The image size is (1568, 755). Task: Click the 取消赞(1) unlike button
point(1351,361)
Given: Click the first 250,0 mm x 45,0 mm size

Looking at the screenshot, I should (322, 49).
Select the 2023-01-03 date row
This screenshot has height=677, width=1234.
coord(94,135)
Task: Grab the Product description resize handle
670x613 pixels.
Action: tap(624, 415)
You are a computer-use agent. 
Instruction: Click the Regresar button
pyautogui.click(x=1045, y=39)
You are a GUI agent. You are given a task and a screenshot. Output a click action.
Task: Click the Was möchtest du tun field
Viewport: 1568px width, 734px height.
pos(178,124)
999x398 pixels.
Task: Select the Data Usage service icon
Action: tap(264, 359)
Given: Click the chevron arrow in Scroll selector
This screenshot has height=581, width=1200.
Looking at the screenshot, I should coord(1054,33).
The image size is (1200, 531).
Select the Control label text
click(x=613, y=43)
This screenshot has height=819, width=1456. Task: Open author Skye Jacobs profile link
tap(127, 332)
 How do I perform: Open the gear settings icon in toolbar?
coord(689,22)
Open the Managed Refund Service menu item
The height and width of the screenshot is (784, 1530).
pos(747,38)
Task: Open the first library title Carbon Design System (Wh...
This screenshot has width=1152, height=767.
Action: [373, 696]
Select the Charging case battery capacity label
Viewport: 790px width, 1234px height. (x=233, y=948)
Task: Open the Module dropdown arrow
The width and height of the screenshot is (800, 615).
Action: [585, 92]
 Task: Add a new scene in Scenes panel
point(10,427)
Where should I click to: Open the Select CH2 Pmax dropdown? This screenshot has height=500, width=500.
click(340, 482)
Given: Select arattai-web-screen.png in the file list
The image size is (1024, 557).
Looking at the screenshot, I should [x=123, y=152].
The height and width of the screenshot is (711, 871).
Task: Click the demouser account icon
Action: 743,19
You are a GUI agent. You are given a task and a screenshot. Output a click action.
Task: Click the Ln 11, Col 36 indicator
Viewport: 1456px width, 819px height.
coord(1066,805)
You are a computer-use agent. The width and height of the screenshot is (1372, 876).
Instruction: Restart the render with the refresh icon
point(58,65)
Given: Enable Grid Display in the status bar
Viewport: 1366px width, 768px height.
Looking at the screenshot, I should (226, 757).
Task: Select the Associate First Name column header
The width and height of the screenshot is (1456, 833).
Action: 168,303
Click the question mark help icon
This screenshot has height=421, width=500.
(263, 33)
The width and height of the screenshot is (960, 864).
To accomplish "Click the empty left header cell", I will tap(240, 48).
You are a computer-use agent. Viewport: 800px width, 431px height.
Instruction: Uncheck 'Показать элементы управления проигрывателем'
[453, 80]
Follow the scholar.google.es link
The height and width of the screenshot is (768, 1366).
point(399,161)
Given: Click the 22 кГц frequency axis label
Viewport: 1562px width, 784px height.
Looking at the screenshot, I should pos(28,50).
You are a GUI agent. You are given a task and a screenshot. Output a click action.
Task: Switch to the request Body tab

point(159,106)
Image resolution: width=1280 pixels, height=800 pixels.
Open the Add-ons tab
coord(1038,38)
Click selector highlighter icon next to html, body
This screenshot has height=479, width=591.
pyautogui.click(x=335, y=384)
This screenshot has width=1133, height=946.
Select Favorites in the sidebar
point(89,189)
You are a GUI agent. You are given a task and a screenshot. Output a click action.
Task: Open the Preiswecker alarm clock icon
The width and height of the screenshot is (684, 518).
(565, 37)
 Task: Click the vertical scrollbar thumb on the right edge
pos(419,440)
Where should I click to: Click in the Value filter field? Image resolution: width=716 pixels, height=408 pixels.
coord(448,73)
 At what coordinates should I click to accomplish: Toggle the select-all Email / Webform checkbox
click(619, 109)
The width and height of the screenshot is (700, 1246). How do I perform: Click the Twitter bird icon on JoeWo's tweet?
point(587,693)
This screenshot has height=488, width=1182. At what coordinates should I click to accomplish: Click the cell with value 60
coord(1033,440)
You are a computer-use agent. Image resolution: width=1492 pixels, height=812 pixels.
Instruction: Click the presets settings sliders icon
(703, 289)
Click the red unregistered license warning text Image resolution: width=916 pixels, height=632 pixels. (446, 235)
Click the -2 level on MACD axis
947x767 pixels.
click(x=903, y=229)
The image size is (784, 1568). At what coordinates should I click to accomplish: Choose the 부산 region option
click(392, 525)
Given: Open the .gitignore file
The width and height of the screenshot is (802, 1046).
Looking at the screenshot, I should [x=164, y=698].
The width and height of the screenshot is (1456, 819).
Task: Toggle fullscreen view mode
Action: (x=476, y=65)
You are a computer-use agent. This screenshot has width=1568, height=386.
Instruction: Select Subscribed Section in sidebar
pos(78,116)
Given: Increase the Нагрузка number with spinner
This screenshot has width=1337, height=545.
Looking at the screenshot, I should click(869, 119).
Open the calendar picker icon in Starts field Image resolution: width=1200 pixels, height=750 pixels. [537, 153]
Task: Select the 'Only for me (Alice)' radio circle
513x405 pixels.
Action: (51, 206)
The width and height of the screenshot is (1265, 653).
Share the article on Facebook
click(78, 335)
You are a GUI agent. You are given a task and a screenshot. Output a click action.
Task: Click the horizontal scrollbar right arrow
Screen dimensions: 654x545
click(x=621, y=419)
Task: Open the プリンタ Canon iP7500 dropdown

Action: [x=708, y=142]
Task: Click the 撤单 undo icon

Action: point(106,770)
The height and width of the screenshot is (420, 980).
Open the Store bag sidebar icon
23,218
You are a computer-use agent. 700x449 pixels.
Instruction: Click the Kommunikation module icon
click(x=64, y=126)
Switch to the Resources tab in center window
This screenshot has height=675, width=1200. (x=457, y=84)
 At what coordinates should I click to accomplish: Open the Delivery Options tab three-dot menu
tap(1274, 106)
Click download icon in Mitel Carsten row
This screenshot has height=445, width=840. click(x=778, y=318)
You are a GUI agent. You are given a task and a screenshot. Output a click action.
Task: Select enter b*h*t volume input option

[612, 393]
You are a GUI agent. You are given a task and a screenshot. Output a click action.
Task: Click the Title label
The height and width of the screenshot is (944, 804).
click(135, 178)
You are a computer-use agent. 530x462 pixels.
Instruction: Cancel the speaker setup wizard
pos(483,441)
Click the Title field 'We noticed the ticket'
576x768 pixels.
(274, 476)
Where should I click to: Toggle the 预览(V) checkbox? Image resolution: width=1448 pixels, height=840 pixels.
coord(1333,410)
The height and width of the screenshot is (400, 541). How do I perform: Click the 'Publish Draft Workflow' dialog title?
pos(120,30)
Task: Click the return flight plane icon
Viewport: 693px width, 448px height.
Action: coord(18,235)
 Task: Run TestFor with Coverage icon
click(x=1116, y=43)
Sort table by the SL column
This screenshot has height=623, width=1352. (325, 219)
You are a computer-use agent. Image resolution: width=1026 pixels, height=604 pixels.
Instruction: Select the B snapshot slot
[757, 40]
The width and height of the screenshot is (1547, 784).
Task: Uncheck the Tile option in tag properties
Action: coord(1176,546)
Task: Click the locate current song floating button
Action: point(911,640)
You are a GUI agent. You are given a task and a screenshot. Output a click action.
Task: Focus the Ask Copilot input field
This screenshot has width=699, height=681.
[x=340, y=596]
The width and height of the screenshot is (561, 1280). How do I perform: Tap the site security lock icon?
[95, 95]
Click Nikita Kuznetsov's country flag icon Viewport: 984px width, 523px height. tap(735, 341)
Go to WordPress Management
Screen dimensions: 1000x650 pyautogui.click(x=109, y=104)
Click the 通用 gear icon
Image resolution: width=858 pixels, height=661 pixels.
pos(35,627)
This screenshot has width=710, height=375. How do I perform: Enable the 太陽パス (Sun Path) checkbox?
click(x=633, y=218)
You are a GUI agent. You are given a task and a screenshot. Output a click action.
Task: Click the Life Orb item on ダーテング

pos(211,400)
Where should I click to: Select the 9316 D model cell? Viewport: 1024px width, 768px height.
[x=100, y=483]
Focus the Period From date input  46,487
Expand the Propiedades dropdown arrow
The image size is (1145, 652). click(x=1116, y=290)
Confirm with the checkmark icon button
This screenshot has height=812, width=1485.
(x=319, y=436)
***
▸ **AIM**: Copy out the lines between the one containing "Click download icon in Mitel Carsten row" and the one containing "[x=100, y=483]", inclusive, repeating them word for word.

▸ **SOLVED PROBLEM**:
Click download icon in Mitel Carsten row
This screenshot has height=445, width=840. click(x=778, y=318)
You are a GUI agent. You are given a task and a screenshot. Output a click action.
Task: Select enter b*h*t volume input option

[612, 393]
You are a GUI agent. You are given a task and a screenshot. Output a click action.
Task: Click the Title label
The height and width of the screenshot is (944, 804).
click(135, 178)
You are a computer-use agent. 530x462 pixels.
Instruction: Cancel the speaker setup wizard
pos(483,441)
Click the Title field 'We noticed the ticket'
576x768 pixels.
(274, 476)
Where should I click to: Toggle the 预览(V) checkbox? Image resolution: width=1448 pixels, height=840 pixels.
coord(1333,410)
The height and width of the screenshot is (400, 541). How do I perform: Click the 'Publish Draft Workflow' dialog title?
pos(120,30)
Task: Click the return flight plane icon
Viewport: 693px width, 448px height.
Action: coord(18,235)
 Task: Run TestFor with Coverage icon
click(x=1116, y=43)
Sort table by the SL column
This screenshot has height=623, width=1352. (325, 219)
You are a computer-use agent. Image resolution: width=1026 pixels, height=604 pixels.
Instruction: Select the B snapshot slot
[757, 40]
The width and height of the screenshot is (1547, 784).
Task: Uncheck the Tile option in tag properties
Action: coord(1176,546)
Task: Click the locate current song floating button
Action: point(911,640)
You are a GUI agent. You are given a task and a screenshot. Output a click action.
Task: Focus the Ask Copilot input field
This screenshot has width=699, height=681.
[x=340, y=596]
The width and height of the screenshot is (561, 1280). How do I perform: Tap the site security lock icon?
[95, 95]
Click Nikita Kuznetsov's country flag icon Viewport: 984px width, 523px height. tap(735, 341)
Go to WordPress Management
Screen dimensions: 1000x650 pyautogui.click(x=109, y=104)
Click the 通用 gear icon
Image resolution: width=858 pixels, height=661 pixels.
pos(35,627)
This screenshot has width=710, height=375. How do I perform: Enable the 太陽パス (Sun Path) checkbox?
click(x=633, y=218)
You are a GUI agent. You are given a task and a screenshot. Output a click action.
Task: Click the Life Orb item on ダーテング

pos(211,400)
Where should I click to: Select the 9316 D model cell? Viewport: 1024px width, 768px height.
[x=100, y=483]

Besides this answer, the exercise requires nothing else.